Aligning payment and maternal health equity goals can accelerate progress toward those goals, and there is at least one major effort in Congress that seeks to make that alignment happen. The Black Maternal Health Momnibus Act of 2021, which was introduced in the House in February, has some serious support and funding behind it, said Wolomi’s George. Among other goals, the act aims to promote payment models that incentivize high-quality maternity care and non-clinical perinatal support.
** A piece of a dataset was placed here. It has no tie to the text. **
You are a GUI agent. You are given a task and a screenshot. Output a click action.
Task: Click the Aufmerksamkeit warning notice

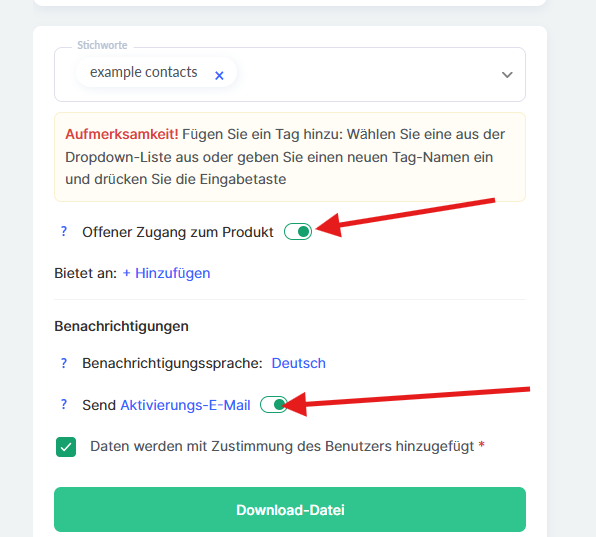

Further, the act states that critical investments need to be made in social determinants of health that influence maternal outcomes.
“We support the Momnibus package,” BCBSA’s Handelman said. “Once passed, this set of bills will take a huge step to save the lives of women of color and help address key barriers to appropriate care and access issues.”
Aside from legislation, the government can help support efforts in the maternal care arena by creating a central mechanism for data collection, Optum’s Huckaby said. Clean, reliable data is needed, so stakeholders can drill down into race and ethnicity information to really understand the root causes of poor outcomes and customize interventions.
It would be best if the Centers for Medicare & Medicaid Services or the Department of Health and Human Services took the lead, as they are responsible for about half of the claims in the country, she said. If each state was to do its own data collection, there would be a hodge-podge of tools and measures, making analytics more complicated.
“This is an issue that’s going to take all of us working together to solve,” Huckaby said. “It’s going to take policymakers, it’s going to take healthcare providers, healthcare payers and social and probably religious leaders in communities to address. If we all pull together, we can accomplish great things. Doing it in a vacuum…probably won’t get us the results we so desperately need.”